Com relação ao Brasil, este não ficou de fora das discussões sobre a criação de parques nacionais em seu território. Apesar de certo atraso, nosso país criou seu primeiro parque nacional, o de Itatiaia no ano de 1937. Nesse período foram criados mais três parques, até que nos anos 1950 houve uma segunda geração de parques criados, que atingiu a marca de 12 áreas de proteção integral.
Conclusão
No início do século passado foram tomadas as primeiras iniciativas com o objetivo de reverter ou pelo menos frear a situação de degradação ambiental desencadeada pelos efeitos da Revolução Industrial, caracterizada pela exploração irrestrita dos recursos naturais. Embora a preocupação com o meio ambiente nesse período fosse restrita a poucos grupos sociais, o pensamento e as ações implementadas são fundamentais para compreendermos o cenário contemporâneo do movimento ambientalista no Brasil. Nesse sentido, vimos que o debate inicial sobre a problemática ambiental se concentrou em dois pólos distintos: de um lado estiveram situados os conservacionistas, que acreditam no uso racional dos recursos naturais, e portanto, defendem que o meio ambiente continue sendo explorado pelos seres humanos, mas de forma racional. Do outro lado, estiveram situados os preservacionistas. Diferentemente dos primeiros, estes acreditam que qualquer ação humana sobre o meio ambiente traz malefícios para o equilíbrio dos ecossistemas. Portanto, esses grupos sociais defendiam a criação de parques, que seriam áreas intocadas, onde as populações não poderiam desenvolver nenhuma atividade de apropriação ou exploração da natureza. Conforme vimos, foram essas idéias que deram o tom das primeiras políticas públicas implantadas com vias à proteção da natureza.
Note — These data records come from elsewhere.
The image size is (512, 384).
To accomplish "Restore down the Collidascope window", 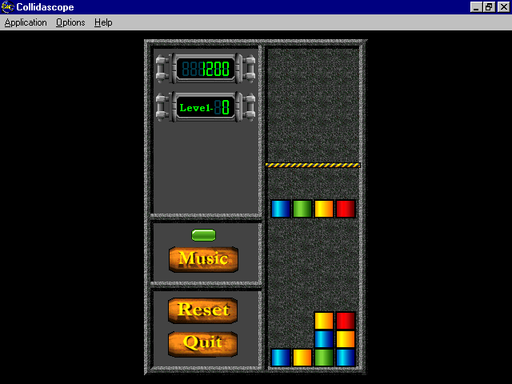I will coord(488,6).
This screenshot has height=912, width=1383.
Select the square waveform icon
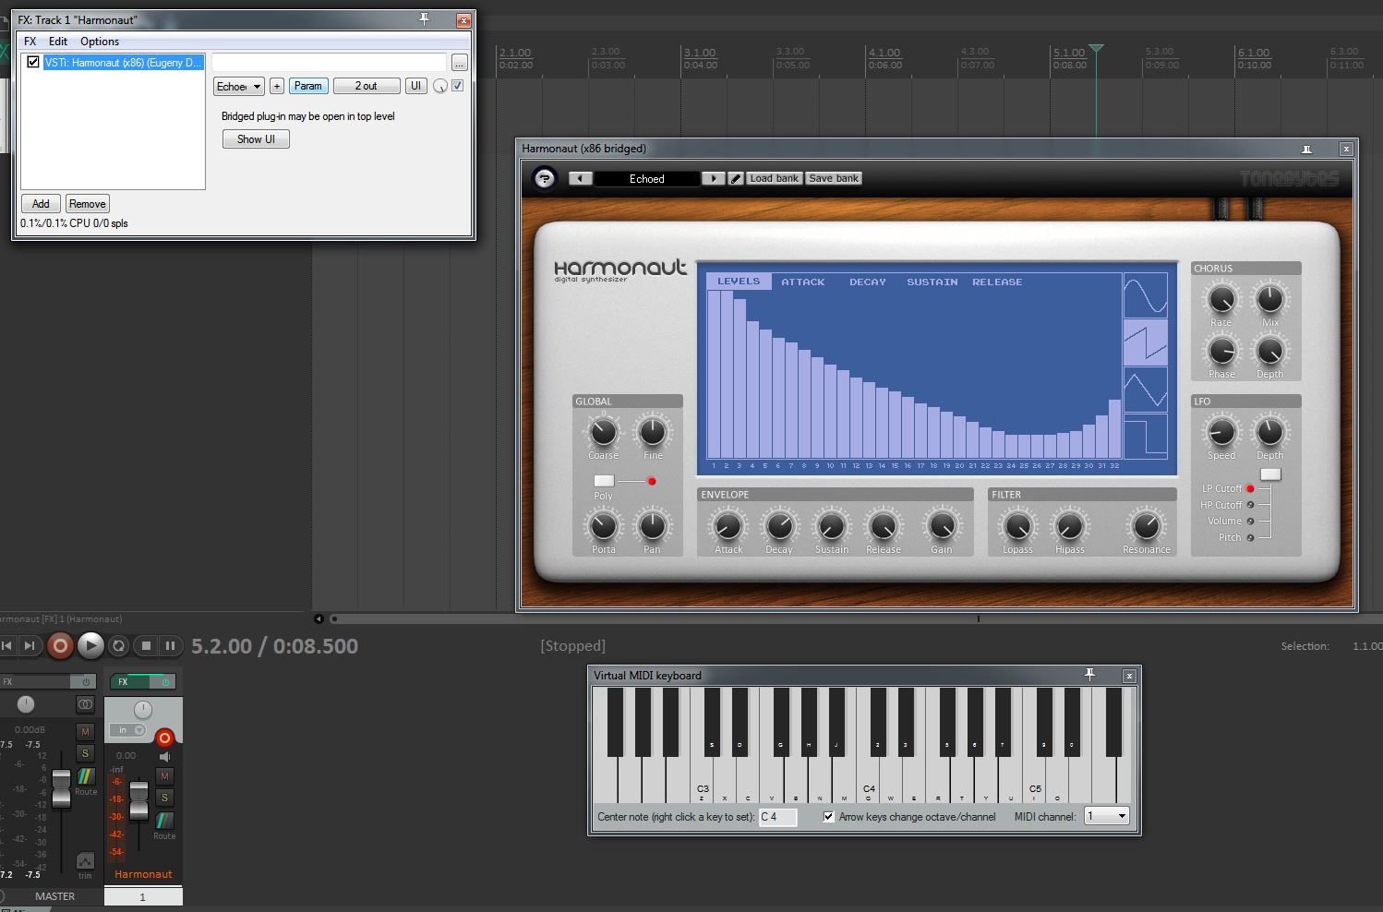pos(1145,436)
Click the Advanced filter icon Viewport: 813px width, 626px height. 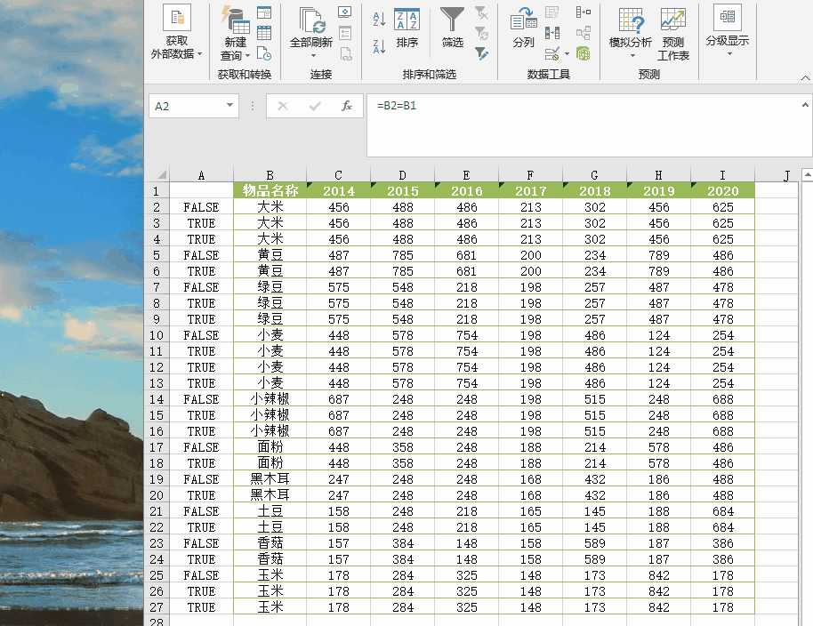[481, 54]
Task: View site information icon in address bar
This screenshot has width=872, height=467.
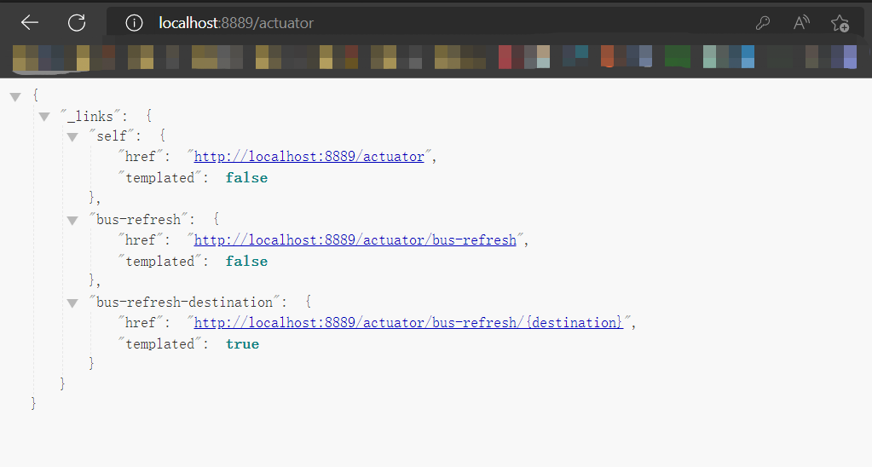Action: click(134, 23)
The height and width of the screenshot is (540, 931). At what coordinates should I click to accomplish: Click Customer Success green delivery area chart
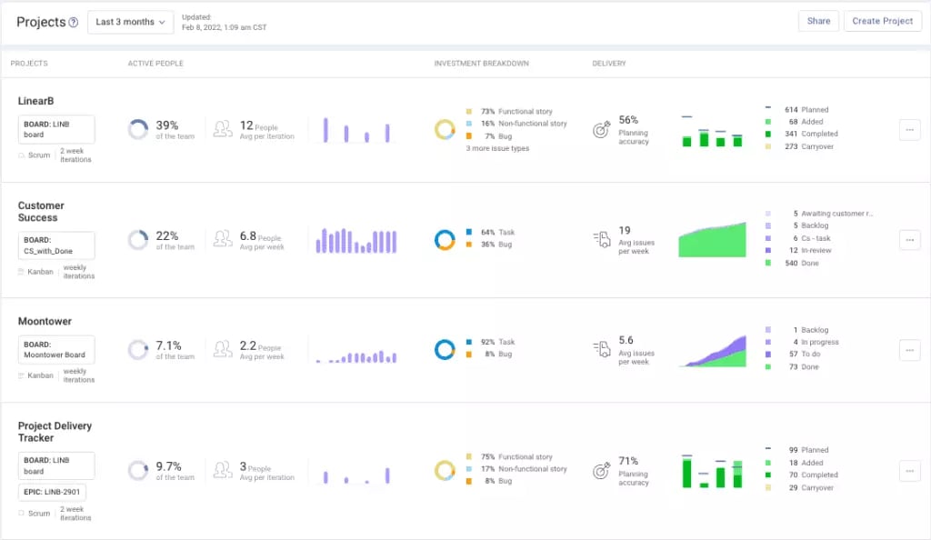713,240
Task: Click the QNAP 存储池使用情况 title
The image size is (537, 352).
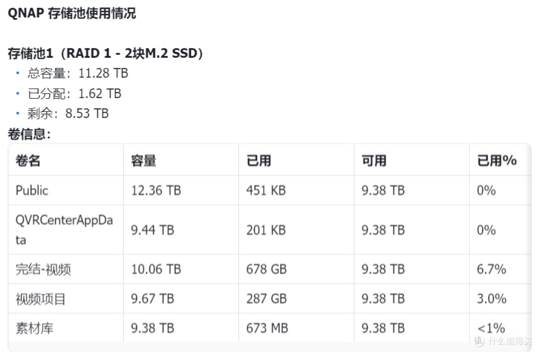Action: (72, 13)
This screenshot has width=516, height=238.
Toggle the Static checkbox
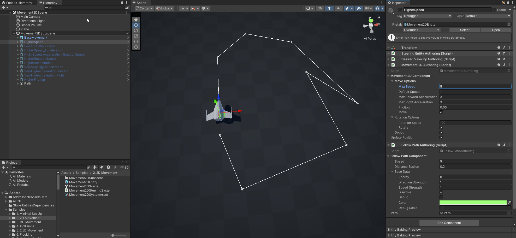click(x=494, y=10)
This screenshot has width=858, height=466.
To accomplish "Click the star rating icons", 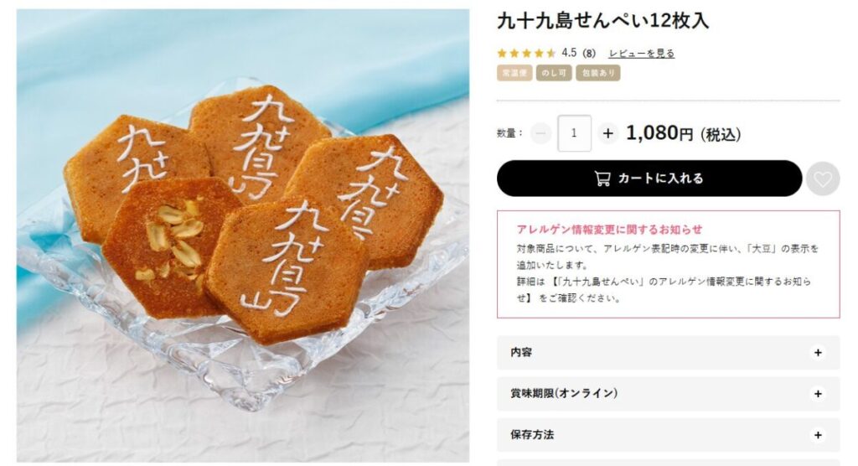I will [x=526, y=53].
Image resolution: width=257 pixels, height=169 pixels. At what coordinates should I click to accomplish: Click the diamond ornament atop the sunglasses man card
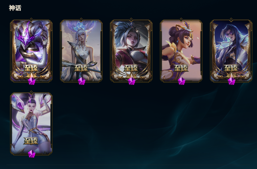(x=231, y=19)
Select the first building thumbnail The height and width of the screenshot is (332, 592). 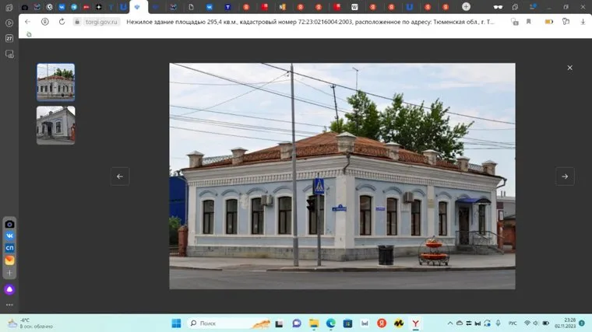(56, 82)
Nascida nos Estados Unidos, esse modelo de cuidado com o meio ambiente se espalhou por diferentes países, que ao longo do século XIX criaram dezenas de parques em seus territórios nacionais. No entanto, vamos discutir que nos últimos anos esse modelo sofreu muitas críticas, principalmente no Brasil. Essa postura preservacionista na criação de parques nacionais acabou gerando conflitos e afetando populações de extrativistas, pescadores e índios, uma vez que estes se viram proibidos em algumas situações de continuarem ocupando áreas onde por gerações seguidas construíram suas vidas, para dar lugar à criação de parques.